Much of the following discussion is taken from National Resources Defense Council's (NRDC) report Testing the Waters, A Guide to Water Quality at Vacation Beaches, June 2014. NRDC's report evaluates beach monitoring data relative to EPA's recommended Beach Action Value (BAV). The BAV is a more protective threshold than the national allowable bacteria levels used in previous years to trigger beach advisories. The EPA considers the BAV to be a "conservative, precautionary tool for making beach notification decisions."
NRDC ranked Louisiana 26th in Beachwater Quality (out of 30 states). 19% of samples exceeded EPA's new BAV standards for designated beach areas in 2013.
While most of Louisiana's coastline consists of wetlands, coastal beaches line nearly 30 miles of Gulf of Mexico and estuarine shoreline, including beaches on the barrier island Grand Isle as well as some near the Texas border and on the shore of the Lake Pontchartrain estuary. The state's coastal monitoring program is administered by the Louisiana Department of Health and Hospitals (LDHH).
Louisiana beaches have a wide range of salinity conditions, and most are relatively remote from urban runoff. These factors reduce the direct association between environmental conditions and enterococci densities and make the use of predictive models very difficult. Using data collected between 2004 and 2009, the LDHH Center for Environmental Health Services (CEHS) performed a study to determine how indicator organism density was influenced by environmental factors at Louisiana coastal beaches. Researchers found that environmental factors explained only a small fraction of the total variability in indicator organism density, and thus statistical models of environmental variable-indicator organism relationships were not sufficient to be used as predictive models on which to base precautionary advisories.

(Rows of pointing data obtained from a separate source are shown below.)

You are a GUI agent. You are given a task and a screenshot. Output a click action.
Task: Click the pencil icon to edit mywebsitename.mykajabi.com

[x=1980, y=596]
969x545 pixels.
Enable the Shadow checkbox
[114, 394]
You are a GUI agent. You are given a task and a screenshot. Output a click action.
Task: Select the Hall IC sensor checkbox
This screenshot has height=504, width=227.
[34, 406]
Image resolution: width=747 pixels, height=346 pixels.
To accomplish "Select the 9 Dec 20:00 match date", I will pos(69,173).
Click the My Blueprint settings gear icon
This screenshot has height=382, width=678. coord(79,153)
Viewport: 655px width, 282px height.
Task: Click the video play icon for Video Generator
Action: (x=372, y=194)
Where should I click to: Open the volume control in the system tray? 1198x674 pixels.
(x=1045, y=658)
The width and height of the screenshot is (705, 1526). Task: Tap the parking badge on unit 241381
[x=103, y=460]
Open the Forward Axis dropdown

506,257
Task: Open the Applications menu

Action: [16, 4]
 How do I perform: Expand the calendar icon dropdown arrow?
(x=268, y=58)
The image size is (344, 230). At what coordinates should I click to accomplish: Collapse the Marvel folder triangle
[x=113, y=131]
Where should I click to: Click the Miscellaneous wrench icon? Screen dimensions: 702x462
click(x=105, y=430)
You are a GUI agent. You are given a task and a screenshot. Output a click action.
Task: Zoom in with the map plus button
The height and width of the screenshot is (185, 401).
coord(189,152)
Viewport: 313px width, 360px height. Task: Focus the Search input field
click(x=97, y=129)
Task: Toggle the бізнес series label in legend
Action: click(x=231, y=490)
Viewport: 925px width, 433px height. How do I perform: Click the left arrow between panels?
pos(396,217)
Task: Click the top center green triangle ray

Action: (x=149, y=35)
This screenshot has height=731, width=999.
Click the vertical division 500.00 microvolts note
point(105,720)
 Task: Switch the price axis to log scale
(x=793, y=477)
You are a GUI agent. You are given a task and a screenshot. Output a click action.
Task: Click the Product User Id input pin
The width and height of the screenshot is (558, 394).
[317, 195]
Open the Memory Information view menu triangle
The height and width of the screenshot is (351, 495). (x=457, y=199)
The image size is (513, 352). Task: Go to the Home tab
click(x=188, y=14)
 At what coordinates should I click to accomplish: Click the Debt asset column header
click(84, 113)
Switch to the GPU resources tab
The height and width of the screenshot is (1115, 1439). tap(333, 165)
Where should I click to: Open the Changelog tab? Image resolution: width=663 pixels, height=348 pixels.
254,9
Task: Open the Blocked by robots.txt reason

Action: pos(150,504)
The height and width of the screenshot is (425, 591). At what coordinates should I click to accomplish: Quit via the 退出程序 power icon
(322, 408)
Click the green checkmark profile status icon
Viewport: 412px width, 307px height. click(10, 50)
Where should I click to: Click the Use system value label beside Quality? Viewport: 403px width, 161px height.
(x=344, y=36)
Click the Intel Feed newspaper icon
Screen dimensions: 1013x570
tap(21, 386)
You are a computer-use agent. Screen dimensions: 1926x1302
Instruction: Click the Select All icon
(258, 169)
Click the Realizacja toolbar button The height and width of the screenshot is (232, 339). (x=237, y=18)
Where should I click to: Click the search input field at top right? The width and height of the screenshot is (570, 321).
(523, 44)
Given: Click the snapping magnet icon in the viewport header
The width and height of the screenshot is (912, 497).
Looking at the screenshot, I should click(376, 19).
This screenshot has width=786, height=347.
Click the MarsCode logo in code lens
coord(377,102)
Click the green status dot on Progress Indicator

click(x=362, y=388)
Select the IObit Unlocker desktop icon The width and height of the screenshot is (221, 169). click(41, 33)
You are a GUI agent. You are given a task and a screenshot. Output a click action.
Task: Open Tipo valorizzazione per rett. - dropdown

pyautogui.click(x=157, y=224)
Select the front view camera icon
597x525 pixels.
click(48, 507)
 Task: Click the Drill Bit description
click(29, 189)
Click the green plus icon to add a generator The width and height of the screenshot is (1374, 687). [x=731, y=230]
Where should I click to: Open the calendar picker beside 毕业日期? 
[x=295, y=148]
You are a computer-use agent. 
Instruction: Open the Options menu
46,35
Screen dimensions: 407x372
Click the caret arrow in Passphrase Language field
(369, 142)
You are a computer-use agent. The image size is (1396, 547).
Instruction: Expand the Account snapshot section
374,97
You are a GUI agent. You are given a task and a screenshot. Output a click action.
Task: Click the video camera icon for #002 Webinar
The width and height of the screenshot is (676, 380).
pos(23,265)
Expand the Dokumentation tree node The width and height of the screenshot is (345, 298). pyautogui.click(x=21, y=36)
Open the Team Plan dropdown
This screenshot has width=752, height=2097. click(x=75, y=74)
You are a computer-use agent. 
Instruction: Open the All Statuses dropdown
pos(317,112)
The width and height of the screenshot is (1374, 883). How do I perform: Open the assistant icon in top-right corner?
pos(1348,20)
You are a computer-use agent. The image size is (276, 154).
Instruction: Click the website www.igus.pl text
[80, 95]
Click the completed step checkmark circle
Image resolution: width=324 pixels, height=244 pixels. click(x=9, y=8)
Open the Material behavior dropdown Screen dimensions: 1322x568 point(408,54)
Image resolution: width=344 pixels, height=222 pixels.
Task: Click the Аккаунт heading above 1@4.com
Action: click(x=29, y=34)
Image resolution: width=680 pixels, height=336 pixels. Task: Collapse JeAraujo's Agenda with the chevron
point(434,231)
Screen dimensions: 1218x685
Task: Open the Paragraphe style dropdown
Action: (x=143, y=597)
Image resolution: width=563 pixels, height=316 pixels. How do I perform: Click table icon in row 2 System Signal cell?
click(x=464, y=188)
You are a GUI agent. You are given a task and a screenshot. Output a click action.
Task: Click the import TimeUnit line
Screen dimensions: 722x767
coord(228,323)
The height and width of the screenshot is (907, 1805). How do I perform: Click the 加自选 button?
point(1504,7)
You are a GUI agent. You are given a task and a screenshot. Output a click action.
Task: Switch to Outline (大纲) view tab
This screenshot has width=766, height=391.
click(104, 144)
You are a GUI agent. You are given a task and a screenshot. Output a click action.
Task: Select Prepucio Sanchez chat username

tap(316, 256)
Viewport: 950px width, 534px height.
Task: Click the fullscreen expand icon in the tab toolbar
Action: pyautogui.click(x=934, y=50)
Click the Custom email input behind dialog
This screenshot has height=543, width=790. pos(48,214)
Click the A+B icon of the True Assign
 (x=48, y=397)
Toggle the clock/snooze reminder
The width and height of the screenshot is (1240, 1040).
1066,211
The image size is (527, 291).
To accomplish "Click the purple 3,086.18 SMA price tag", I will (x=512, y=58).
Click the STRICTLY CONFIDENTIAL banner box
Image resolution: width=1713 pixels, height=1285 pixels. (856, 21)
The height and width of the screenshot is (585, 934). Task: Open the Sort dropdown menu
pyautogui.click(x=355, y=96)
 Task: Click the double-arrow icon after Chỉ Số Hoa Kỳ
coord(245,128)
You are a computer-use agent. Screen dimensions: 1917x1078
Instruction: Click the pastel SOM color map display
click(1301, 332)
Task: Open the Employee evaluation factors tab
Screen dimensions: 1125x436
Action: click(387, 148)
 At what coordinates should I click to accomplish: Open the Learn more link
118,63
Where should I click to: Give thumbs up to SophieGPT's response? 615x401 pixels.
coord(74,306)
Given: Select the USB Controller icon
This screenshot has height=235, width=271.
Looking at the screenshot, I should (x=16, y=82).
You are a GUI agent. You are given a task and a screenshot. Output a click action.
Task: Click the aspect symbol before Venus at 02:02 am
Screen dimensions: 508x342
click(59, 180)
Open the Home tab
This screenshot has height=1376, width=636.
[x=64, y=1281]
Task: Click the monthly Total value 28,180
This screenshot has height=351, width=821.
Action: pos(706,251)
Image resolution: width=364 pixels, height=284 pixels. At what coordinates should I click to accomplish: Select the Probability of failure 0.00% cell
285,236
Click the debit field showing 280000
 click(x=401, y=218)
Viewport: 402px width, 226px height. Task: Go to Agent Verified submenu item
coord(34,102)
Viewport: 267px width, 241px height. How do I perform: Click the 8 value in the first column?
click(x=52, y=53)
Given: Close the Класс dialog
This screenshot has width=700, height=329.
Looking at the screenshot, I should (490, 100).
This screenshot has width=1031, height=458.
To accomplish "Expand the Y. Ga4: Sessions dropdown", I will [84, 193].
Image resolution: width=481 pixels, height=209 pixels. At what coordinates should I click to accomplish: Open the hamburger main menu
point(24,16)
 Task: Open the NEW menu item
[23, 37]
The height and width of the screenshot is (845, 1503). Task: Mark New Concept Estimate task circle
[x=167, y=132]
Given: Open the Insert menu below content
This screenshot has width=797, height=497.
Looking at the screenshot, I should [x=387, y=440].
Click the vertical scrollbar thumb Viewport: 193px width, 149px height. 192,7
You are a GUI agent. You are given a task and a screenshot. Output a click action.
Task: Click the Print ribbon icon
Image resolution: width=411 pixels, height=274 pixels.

In 2011, Louisiana BEACH program managers conducted a similar analysis of data collected during the 2011 monitoring season. Like the 2009 study, the LDHH found the relationship between environmental variables and enterococci density changed from year to year, and that the enterococci density was not explained by differences in environmental variables. Because of the large year-to-year differences in enterococci densities and annual variance within beach segments, and annual differences in the relationship between enterococci density and the environmental variables, the study's authors concluded that developing useful predictive models that go beyond finding a general pattern of environmental conditions that are associated with higher/lower enterococci densities is not possible for Louisiana's more remote beaches. It may be possible to create a reliable predictive model for beaches near urban areas, such as the Lake Charles beaches, when additional monitoring data are available for analysis.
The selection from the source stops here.